10.11 - Protagonistas y cómplices
"El camino hacia la autonomía emocional se inicia en el momento en que nos damos cuenta de que estamos siendo manipulados." Miriam Subirana. "Sólo es posible redefinir una relación luego que tal relación se haya definido claramente." M. Selvini (1)Mi madre a veces era consciente de la influencia de mi padre, con relación a sus problemas emocionales, pero en cambio, era poco consciente del papel de la religión, en este sentido.
Es cierto que alguna vez quizás se quejaba (por ejemplo del machismo del padre Escrivá), pero siempre era una queja muy contenida: la Iglesia en general, y el Opus en particular, eran "obra de Dios" y, por lo tanto, aunque viera algo que la disgustaba, como por ejemplo algunos rasgos discriminadores hacia las mujeres, no era motivo de ninguna oposición seria. La capacidad que tenía a veces para ver su situación matrimonial "desde fuera" no la tenía para ver, también desde fuera, su situación religiosa.
Ya he expuesto antes el doble mensaje que le llegaba a mi madre. Por un lado, que tenía que aspirar siempre a la excelencia. Y por otro lado, que tenía que tomarse la vida más relajadamente, que tenía que ser menos autoexigente, para evitar los estados de frustración y de ansiedad que tanto la perjudicaban.
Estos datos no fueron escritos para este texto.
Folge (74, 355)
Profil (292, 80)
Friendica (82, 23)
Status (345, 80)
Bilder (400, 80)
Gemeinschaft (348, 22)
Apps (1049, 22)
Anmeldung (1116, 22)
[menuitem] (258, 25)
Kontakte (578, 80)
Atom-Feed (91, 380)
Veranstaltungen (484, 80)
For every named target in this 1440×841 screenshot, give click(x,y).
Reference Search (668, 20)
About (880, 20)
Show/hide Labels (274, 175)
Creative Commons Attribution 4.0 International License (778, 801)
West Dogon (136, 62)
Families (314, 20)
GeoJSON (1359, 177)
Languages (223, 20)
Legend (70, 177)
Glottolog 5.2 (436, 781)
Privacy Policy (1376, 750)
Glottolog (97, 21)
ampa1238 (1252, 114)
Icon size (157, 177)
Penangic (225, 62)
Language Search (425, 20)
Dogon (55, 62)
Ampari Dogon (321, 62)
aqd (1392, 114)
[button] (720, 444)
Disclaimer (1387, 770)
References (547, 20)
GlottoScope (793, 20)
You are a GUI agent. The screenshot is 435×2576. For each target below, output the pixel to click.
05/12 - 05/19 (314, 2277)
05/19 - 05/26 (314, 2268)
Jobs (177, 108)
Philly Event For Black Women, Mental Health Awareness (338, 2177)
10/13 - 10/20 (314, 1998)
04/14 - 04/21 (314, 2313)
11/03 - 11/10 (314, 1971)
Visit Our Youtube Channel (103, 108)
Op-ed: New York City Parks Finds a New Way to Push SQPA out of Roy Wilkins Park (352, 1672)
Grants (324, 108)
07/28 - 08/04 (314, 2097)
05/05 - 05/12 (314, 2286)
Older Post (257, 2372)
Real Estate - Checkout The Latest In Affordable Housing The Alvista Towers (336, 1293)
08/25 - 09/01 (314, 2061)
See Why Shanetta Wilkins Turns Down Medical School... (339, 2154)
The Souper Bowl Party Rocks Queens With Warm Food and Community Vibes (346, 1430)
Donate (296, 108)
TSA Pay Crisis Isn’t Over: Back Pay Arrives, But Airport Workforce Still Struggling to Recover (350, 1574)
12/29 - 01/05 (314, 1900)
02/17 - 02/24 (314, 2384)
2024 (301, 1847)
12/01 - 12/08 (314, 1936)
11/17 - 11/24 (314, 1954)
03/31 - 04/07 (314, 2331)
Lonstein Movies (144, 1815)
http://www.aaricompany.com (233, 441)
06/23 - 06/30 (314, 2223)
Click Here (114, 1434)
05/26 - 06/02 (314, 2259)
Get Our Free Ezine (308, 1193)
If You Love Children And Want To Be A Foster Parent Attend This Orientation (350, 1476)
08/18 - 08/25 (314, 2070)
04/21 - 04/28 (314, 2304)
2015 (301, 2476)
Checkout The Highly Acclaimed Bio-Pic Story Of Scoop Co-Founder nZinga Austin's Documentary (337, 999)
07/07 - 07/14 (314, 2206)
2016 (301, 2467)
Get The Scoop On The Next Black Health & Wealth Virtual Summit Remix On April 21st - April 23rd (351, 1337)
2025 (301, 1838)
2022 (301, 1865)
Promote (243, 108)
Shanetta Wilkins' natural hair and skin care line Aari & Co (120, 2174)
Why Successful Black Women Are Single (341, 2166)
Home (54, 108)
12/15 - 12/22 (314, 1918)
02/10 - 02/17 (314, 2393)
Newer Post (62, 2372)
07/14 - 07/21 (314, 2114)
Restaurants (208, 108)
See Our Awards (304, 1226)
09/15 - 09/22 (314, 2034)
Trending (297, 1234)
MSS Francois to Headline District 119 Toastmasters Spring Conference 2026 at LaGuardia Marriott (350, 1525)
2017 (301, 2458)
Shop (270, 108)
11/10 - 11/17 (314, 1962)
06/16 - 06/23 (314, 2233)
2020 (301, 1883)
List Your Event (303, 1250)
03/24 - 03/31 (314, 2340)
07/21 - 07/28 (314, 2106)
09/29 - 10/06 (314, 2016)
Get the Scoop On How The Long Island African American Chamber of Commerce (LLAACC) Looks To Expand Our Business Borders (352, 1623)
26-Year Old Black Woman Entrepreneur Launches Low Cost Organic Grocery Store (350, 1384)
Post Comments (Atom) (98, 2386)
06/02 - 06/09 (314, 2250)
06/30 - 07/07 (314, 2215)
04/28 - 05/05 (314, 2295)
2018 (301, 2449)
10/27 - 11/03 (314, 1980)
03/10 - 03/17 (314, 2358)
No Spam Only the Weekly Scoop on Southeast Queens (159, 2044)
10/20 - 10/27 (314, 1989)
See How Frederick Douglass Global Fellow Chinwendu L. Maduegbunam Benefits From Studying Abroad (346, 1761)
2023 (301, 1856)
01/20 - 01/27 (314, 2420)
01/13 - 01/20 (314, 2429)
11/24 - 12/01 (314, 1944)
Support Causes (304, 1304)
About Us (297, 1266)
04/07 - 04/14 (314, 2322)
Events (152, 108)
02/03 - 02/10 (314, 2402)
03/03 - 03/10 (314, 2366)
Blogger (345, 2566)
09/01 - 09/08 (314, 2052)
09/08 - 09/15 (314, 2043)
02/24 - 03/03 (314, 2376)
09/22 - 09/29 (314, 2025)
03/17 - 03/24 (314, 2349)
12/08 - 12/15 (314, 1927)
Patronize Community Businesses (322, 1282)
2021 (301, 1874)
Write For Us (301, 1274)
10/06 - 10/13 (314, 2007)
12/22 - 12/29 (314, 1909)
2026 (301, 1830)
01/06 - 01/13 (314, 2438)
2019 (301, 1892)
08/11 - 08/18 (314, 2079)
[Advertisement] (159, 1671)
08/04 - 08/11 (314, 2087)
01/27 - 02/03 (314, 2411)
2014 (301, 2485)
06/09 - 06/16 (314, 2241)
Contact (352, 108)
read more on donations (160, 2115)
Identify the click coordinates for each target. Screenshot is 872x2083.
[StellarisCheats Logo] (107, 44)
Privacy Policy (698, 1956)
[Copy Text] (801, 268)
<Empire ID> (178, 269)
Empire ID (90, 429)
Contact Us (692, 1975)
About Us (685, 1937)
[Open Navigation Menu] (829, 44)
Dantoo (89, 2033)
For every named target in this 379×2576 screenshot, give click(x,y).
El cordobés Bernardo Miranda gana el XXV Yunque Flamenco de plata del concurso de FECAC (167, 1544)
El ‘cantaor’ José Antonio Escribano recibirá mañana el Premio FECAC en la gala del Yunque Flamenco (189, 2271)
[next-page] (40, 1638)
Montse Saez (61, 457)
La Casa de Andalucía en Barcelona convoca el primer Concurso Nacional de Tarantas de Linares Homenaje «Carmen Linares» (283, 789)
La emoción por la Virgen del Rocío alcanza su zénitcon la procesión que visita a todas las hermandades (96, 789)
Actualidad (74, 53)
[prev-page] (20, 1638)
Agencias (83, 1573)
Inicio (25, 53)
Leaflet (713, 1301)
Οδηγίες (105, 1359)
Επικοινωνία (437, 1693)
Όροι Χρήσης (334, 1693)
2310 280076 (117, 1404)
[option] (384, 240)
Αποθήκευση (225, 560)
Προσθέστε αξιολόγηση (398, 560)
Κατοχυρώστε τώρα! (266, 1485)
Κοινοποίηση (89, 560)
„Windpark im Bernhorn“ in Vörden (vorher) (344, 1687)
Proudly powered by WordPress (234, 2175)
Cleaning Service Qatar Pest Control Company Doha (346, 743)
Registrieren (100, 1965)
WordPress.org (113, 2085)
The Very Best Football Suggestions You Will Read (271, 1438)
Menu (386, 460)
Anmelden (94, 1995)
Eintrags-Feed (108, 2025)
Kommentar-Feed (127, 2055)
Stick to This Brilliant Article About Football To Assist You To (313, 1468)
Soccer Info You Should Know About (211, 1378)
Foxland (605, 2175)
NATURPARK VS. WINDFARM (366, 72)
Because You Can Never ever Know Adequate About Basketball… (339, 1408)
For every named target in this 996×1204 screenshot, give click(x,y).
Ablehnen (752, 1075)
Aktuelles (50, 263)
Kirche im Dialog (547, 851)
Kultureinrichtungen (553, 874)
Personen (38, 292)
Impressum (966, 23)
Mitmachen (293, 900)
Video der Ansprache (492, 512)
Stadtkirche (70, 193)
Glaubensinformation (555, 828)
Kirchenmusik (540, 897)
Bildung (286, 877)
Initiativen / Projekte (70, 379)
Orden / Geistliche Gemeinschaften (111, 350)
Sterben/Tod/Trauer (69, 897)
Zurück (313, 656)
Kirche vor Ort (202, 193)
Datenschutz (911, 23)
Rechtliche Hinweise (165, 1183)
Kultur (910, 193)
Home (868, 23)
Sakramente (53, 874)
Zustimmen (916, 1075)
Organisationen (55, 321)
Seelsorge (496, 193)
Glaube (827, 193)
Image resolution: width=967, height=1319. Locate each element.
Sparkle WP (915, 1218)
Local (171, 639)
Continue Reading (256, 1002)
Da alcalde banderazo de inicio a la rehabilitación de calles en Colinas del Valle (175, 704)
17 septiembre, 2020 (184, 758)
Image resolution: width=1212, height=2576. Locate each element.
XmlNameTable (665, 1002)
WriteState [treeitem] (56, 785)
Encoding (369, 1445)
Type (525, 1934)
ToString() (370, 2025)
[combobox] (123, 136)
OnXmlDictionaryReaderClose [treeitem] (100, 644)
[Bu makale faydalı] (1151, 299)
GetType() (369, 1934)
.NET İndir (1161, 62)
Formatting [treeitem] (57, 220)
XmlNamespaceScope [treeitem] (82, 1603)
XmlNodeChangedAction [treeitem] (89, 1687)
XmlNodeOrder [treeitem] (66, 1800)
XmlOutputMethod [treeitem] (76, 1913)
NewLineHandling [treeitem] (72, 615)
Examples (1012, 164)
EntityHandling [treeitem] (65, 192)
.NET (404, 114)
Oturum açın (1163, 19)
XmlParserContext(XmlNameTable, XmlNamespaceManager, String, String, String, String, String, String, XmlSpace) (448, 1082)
Las personas concretas del Opus que ella tenía como referentes supongo que no eran muy conscientes de este doble mensaje, ni del conflicto que a ella le generaban estos consejos contradictorios, incompatibles.
Por parte de mi padre no sé si había también un doble discurso, no lo tengo claro; quizás en su caso no era así, y su claridad, su falta de ambivalencia, hacían que quedara más expuesto y que, por lo tanto, fuera el objetivo principal de las quejas de mi madre.
Creo, por lo tanto, que mi madre tenía razón cuando relacionaba a mi padre con sus depresiones. Pero también creo que todavía habría tenido más razón si esta relación lo hubiera hecho extensiva a las personas del Opus con quien trataba. Pero no era así.
Por ejemplo: ya he hablado antes de que, unos y otros (marido y entorno religioso), compartían el punto de vista de que los problemas emocionales de mi madre no tenían ninguna dimensión "sistémica", relacional. Sobre este tema, no albergaban ninguna duda: ella tenía que cambiar, ella tenía que curarse, ella...
Es decir, nadie se planteaba (ni marido ni entorno religioso), que quizás, además de aquello que ella tuviera que cambiar, "también había otras cosas que tenían que cambiar". Nadie pensaba esto. Y el resulta era que la confusión, los malestares y el desamparo de mi madre todavía eran mayores. (2)
Que esta actitud "desentendida" de unos y otras fuera a causa de ignorancia, de incapacidad o de comodidad, esto ya es otro tema. Es posible que fuera una mezcla de todo.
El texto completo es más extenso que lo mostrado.